WHAT IS NEEDED: This exercise calls for the line with "Instruction: Open the 2026 year dropdown", the line with "Task: Collapse the Title section arrow", and all lines between them in the material below, output exactly and with no other lines.
• • • •
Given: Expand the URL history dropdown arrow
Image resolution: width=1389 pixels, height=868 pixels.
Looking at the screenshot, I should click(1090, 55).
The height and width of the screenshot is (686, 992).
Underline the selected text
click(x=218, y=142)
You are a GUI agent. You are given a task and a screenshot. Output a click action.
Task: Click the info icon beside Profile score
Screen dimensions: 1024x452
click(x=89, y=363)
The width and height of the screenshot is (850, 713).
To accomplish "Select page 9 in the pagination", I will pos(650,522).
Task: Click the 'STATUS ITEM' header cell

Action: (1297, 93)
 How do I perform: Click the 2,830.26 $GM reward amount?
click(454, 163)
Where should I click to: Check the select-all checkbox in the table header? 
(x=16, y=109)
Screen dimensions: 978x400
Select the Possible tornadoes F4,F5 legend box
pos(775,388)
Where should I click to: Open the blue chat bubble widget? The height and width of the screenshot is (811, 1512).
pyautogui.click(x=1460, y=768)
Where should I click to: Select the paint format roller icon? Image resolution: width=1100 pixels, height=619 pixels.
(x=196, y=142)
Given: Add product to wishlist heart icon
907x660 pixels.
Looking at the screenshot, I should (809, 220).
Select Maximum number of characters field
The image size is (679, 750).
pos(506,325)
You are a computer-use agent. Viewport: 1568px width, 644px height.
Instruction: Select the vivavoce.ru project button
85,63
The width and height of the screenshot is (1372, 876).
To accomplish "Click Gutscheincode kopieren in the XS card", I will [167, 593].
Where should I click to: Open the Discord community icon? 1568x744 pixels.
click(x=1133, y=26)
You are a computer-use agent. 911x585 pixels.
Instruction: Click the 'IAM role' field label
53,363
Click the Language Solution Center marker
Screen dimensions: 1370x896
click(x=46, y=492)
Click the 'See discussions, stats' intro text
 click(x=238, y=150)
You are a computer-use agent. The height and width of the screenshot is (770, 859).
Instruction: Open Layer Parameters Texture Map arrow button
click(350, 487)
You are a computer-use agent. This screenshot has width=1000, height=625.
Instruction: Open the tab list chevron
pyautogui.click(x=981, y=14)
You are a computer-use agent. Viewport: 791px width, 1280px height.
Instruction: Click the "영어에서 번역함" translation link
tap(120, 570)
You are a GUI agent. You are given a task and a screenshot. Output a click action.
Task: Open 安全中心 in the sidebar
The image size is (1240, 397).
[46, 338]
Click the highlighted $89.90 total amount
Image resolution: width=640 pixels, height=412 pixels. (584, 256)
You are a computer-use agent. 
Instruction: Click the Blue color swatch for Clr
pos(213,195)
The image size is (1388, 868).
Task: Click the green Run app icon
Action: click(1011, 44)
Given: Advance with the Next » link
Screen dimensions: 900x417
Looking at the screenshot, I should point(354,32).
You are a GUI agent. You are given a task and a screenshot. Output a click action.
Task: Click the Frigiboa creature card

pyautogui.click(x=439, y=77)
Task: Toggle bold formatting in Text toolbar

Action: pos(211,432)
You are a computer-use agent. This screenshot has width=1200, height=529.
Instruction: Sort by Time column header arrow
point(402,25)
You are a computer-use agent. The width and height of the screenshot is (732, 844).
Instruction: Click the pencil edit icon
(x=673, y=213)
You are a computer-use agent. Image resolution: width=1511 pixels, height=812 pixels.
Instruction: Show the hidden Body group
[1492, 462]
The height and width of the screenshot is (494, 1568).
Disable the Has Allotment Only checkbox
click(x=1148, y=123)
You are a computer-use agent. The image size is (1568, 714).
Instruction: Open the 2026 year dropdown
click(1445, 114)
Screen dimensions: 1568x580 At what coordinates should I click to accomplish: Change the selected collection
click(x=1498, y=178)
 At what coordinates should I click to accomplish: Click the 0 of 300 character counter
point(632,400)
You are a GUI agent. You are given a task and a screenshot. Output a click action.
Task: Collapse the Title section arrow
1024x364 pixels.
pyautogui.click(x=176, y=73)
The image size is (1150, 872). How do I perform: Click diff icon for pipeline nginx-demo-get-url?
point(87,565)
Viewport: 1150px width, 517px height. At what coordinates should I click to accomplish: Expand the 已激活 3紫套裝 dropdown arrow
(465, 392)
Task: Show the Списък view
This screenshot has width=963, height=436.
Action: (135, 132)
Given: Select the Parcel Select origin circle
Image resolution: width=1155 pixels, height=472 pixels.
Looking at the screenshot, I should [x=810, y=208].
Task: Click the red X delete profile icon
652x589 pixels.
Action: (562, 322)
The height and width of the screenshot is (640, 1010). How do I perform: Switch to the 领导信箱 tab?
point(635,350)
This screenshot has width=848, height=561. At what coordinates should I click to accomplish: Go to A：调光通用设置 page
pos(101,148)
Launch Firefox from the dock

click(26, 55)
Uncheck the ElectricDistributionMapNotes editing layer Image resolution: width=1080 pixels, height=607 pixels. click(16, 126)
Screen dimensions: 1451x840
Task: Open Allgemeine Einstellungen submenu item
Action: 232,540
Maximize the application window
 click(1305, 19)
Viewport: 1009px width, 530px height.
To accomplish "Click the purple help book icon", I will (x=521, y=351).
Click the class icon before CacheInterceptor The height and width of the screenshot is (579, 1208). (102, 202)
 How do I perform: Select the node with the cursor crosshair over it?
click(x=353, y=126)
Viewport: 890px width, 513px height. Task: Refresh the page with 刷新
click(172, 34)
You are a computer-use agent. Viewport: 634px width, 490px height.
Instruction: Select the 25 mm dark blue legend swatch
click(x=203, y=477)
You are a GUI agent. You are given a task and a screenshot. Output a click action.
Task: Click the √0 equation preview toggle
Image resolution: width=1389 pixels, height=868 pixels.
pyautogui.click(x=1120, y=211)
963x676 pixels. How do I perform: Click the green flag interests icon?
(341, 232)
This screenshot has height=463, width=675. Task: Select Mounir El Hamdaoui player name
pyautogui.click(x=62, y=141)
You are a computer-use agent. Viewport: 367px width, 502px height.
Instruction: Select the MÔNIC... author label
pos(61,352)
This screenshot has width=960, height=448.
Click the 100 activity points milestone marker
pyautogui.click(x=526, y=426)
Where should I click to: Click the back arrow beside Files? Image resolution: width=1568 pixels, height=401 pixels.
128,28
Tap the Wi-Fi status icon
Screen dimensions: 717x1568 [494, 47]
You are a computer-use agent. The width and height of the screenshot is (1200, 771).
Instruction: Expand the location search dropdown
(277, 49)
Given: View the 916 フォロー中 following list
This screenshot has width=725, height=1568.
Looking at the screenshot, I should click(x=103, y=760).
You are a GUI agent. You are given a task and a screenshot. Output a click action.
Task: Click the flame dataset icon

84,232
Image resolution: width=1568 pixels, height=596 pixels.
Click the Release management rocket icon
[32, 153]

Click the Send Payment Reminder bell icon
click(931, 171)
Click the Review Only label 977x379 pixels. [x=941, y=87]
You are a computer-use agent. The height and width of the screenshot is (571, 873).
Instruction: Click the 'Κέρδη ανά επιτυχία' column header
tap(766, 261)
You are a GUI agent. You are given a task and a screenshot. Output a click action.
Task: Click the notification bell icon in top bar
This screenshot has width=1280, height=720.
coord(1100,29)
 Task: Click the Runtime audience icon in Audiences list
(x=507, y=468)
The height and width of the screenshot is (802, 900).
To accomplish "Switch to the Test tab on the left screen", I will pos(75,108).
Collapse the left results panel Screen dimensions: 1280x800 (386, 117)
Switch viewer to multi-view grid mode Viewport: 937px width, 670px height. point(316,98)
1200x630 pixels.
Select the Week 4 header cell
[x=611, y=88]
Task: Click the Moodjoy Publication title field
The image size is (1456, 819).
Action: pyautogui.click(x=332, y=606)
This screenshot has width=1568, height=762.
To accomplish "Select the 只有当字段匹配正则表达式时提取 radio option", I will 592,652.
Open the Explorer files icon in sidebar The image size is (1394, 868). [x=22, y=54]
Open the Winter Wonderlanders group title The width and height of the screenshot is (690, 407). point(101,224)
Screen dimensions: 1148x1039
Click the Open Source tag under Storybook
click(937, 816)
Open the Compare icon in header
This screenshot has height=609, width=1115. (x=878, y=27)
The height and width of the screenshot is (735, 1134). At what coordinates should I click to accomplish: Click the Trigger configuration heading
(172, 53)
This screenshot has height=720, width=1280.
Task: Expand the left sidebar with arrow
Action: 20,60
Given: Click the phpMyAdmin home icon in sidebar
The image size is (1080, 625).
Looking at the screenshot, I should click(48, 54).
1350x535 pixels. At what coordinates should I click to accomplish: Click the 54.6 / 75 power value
• • • •
ANSWER SPACE:
Instruction: Open the 2026 year dropdown
click(1445, 114)
Screen dimensions: 1568x580 At what coordinates should I click to accomplish: Change the selected collection
click(x=1498, y=178)
 At what coordinates should I click to accomplish: Click the 0 of 300 character counter
point(632,400)
You are a GUI agent. You are given a task and a screenshot. Output a click action.
Task: Collapse the Title section arrow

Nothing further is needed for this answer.